Scott has heard this speech a billion times, yet I always feel compelled to make that number one-billion-and-one.
“Don’t worry sir, I understand,” he replied. “If The Manifesto is said aloud, then the possibility of utopia stays alive, and so every Tuesday, it inches a little closer to becoming reality. I think that’s how the McRib works.”
That’s what he calls it: The Manifesto. His term, not mine... And he’s joking, I’m aware. But joking about your leader’s philosophy got your hands cutoff in Ancient Egypt, so there's that.
“Alright. I’m off to lunch,” I said, but the Friday on Scott’s wall calendar piqued my interest. It’s square border was highlighted yellow. “What’s happening Friday?” I asked.

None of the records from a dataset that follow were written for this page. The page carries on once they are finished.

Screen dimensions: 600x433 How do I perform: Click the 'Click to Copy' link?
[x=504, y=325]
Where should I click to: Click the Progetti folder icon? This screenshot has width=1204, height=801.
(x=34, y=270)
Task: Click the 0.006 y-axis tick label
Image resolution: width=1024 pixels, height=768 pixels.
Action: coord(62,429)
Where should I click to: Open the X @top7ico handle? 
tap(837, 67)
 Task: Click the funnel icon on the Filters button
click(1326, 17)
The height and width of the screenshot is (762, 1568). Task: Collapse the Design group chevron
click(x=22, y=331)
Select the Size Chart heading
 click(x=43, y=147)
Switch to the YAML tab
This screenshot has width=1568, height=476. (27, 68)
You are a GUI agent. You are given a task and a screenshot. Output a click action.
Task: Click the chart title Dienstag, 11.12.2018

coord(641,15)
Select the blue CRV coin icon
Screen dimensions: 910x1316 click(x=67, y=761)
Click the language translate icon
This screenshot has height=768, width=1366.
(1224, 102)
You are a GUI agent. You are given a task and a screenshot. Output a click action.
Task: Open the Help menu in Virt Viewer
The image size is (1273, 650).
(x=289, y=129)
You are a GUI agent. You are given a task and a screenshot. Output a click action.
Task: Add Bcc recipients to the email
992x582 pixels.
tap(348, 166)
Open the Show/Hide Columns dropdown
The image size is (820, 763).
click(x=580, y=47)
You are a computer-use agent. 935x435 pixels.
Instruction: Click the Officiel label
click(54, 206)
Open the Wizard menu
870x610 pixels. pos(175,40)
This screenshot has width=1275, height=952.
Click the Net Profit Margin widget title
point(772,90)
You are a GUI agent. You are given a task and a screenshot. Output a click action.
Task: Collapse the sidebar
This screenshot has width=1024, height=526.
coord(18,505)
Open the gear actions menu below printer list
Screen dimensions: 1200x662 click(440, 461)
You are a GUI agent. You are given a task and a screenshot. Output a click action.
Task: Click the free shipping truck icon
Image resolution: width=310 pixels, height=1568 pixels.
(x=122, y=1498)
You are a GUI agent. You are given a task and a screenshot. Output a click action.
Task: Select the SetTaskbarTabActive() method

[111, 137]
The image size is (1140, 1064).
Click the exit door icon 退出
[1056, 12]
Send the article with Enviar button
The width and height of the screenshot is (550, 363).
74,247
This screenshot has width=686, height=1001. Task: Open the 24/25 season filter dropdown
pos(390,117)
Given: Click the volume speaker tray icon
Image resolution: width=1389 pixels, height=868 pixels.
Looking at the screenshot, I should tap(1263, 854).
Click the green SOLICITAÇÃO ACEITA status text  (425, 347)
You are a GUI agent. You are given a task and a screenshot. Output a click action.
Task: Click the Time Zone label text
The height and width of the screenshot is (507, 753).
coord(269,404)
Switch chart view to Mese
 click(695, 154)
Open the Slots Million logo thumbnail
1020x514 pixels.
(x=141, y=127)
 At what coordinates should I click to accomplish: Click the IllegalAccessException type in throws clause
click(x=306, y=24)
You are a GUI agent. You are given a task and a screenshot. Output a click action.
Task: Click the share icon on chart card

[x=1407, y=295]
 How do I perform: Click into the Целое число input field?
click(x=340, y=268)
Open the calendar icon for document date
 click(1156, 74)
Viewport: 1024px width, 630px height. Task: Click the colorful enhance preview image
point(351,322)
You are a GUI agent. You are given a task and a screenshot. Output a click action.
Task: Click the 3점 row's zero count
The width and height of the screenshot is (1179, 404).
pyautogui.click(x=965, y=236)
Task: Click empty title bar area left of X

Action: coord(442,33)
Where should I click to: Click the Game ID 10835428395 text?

“Bring Your Daughter to Work Day,” he said.
I thought that only occurred in TV shows, or that it was mentioned at children’s birthday parties. Bring Your Daughter to Work Day? Bring Your Child to Your Place of Work Day? Get Your Child Out of Bed, Get Them Ready, and Drag Them to Your Office With the Dentist Lamp (and I’m Not a Dentist)... Day?
Who made such a stupid holiday? The Man? The Big Cheese? The Big Kahuna? Or was it the Little Guy? The Pipsqueak? The Crumb Munchers?
“Isn’t it kind of funny that we all have daughters here?” Scott inquired.
= = =
Those words lingered on the drive home. It is kind of funny. Kind of. It’s only funny to the point if everyone brings their daughter, and although I have hesitations bubbling out my nose in the form of hot breathe, it only makes sense for me to bring Ella.
EL-LA. EL-LA. ELLL-LAAA.
I tried to give my first daughter an organized name, as if it’s the next Silicon Valley robot lady. Ella. “el-LA”; it’s a soft sound decorated with a Soprano candor (according to MaryEllen62 on babynamesforkids.net).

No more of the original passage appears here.